During his time with the Boston Celtics front office, serving as president of basketball operations for 18 years, current Utah Jazz CEO Danny Ainge had quite the run.

In 2003, Ainge made his debut as an executive with Boston following their 49-33 season finish which ended with an Eastern Conference finals loss against the then New Jersey Nets, finishing the stint with two NBA Finals appearances and Banner 17 in 2008, Ainge did anything but come up short in Boston.

However, Ainge’s run with the Celtics front office wasn’t perfect. There were still a few noteworthy bumps and bruises, that can’t go without recognition, along the way.

With that being said, here are five of the worst moves made by Ainge during his time with the Celtics front office:

Rajon Rondo Trade (2014)
Perhaps the most sought-after move made by Ainge, yet still worthy of an acknowledgment as one of his worst displays as an NBA executive.

● Records shown:
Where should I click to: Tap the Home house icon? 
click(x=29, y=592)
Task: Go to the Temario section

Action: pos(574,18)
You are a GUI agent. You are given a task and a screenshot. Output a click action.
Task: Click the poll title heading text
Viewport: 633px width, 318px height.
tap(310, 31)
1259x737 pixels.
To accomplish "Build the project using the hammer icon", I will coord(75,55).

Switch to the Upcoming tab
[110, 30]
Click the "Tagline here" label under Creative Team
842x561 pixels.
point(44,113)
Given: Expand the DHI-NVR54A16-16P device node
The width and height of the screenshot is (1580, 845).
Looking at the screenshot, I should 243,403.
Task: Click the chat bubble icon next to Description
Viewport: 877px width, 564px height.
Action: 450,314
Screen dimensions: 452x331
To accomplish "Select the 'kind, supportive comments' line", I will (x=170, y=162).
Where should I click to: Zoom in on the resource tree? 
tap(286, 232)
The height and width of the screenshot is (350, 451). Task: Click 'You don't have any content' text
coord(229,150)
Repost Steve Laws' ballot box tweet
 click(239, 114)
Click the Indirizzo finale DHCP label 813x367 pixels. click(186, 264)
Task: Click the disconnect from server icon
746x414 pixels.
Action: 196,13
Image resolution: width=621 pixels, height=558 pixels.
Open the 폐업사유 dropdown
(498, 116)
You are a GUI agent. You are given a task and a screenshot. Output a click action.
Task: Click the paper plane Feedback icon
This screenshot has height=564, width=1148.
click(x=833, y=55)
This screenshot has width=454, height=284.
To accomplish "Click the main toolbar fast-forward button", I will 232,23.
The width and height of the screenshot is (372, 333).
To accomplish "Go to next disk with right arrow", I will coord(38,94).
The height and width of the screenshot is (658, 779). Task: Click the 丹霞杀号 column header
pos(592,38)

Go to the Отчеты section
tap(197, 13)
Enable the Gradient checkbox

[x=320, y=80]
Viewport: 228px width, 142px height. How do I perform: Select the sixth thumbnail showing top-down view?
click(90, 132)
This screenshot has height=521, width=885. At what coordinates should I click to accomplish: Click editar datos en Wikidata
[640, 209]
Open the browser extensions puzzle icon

● Directive 1: According to the passage on Danny Ainge's time with the Celtics, how many years did he serve as Boston's president of basketball operations?
● Directive 2: Write out the passage on Danny Ainge's Celtics tenure word for word, from "During his time with the Boston" to "quite the run.".

● Reply 1: 18 years

● Reply 2:
During his time with the Boston Celtics front office, serving as president of basketball operations for 18 years, current Utah Jazz CEO Danny Ainge had quite the run.